Veteran readers know that making predictions about the future is not a thing I love to do. Very little of political science is predictive, and the processes of politics are too complex for the conditions of something like an election to be replicated across time. But having gone all-in on predicting Trump will get his lunch handed to him in November, I'm surprised at how rapidly the wheels are coming off his campaign all of one week into the general election period. Like any good Third World strongman-bully / man-child, Trump is already setting up the stab-in-back legend of his own defeat, telling audiences he's "afraid the election is going to be rigged." So clearly he has a pretty firm sense of what's coming. Who are we to disagree with him. Because of the tantalizing possibility that I could look like a smart person in the future if I put a few things in writing now, here are four predictions I'm willing to bet my life savings ($57.38) on in the 99 remaining days until we put this grotesque carnival to an end.

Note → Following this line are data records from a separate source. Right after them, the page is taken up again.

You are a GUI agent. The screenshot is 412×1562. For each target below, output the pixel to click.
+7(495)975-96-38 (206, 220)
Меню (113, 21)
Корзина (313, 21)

1. The first one's easy: Trump is going to show up to one debate with Clinton and then refuse to do any more. He played this game throughout the primary process, making a big show of agreeing to or refusing to show up to various debates depending on his infantile whims. Primary debates are not only a dime a dozen but are comparatively rinky-dink, unstructured affairs. The general election debates organized by the CPD are planned well in advance and the organization feels like it has sufficient clout to resist interference (although it does iron out debate details in consultation with the campaigns to try to make sure everyone is placated). Insisting on date and venue changes isn't going to fly. After the humiliating experience of having to try to answer real questions without a script on live TV once, he's going to demand all kinds of concessions to show up to additional debates. They will be rejected out of hand, and he'll insist that he can't do any more debates because it's "unfair" or something.
2. When the outlook is particularly bleak Trump will attempt to replace Mike Pence. Playing off the popularity of his lame reality TV series, he'll do some big, cheesy "You're fired!" publicity stunt and replace him with whoever exists in the political-entertainment universe that is willing to get on board with (and attach their name to) the worst presidential campaign in American history. Now that the nomination is official and ballot deadlines have passed it isn't even technically possible for him to replace a running mate (Even a person on the ticket who died between now and Election Day would appear on the ballot in most states) but don't pretend like that will stop him.
3. When he really starts flailing around once he becomes a pure laughingstock, he's going to go full racist. "He already is," you say. No, this is still soft racism by right-wing standards. He's using coded language for the most part. When the memories of the adulation he received during the primaries have long since faded, he's going to use at least one racial slur on camera. I'd bet my house on it if I had one.
4. This might go without saying, but when he comes to grips with how badly he's going to lose he will insist that he was never really serious about running and that he never really wanted to be president anyway. The presidency and the American people are beneath him, he'll announce, and he has better and more important things to do than to lead a nation of ingrates like pearls before swine.
One way or another I'll bump this after the election. I won't duck out of the line of fire like a certain candidate is going to.